Phillip Jackson offers the following recommendations to address what he calls the “national emergency” of Black children reading poorly:

1. Model reading for Black children. Read for knowledge, read for self-improvement and read for pleasure.

2. Read to very young children and have young children read to siblings and older adults.

3. Encourage your children to read for 30 to 60 minutes every day.

4. Encourage your pre-school through high-school children to read to you every day.

5. Encourage younger children to read rather than play video games or sports.

6. Give books for birthdays, holidays and other meaningful occasions.

7. Ask your church to offer children’s weekly reading classes and to encourage children to read church lessons on Sundays.

8. Praise Black boys more for reading well rather than for engaging in other activities.

9. Encourage your children to join a book club for youth.

10. Build a household library with books and magazines for your children.

11. Reward your children for reading often and reading well.

12. Organize reading parties or events with other families for your children.

13. Visit bookstores and libraries regularly with your children.

14. Ensure that the books at your children’s school are up-to-date and relevant.

15. Encourage your children to read in one or more languages in addition to English.

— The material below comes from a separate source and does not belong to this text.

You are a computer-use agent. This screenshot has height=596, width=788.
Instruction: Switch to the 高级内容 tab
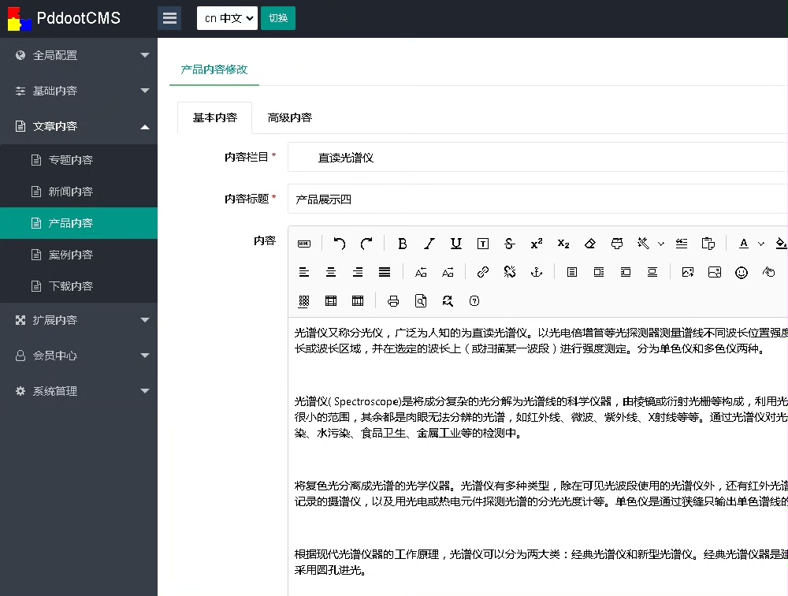pyautogui.click(x=290, y=117)
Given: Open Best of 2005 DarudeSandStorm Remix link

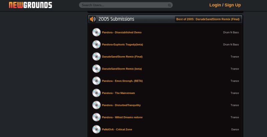Looking at the screenshot, I should tap(208, 19).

16. Enroll your children in a free or low-cost tutoring program.

17. As every Black child that you meet: “What are you reading today?”

If we are serious about making things better in African America we are going to have to tap into the love, faith, hope, resilience and courage of our African ancestors, the ones who understood that the Creator is the source and aim of all life and that ” am because we are.”

Even in the darkest of times, they never took their eyes off the prize or strayed from the battlefield. That kind of steadfast commitment to fighting the good fight and finishing the race requires phenomenal vision and courage, the kind of courage that is desperately needed in today’s trying times.

I’ll leave you with poet Maya Angelou’s inspiring words about the importance of courage.

“Courage is the most important of all the virtues, because without courage you can’t practice any other virtue consistently. You can practice any virtue erratically, but nothing consistently without courage.

“One isn’t necessarily born with courage, but one is born with potential. Without courage, we cannot practice any other virtue with consistency. We can’t be kind, true, merciful, generous, or honest.”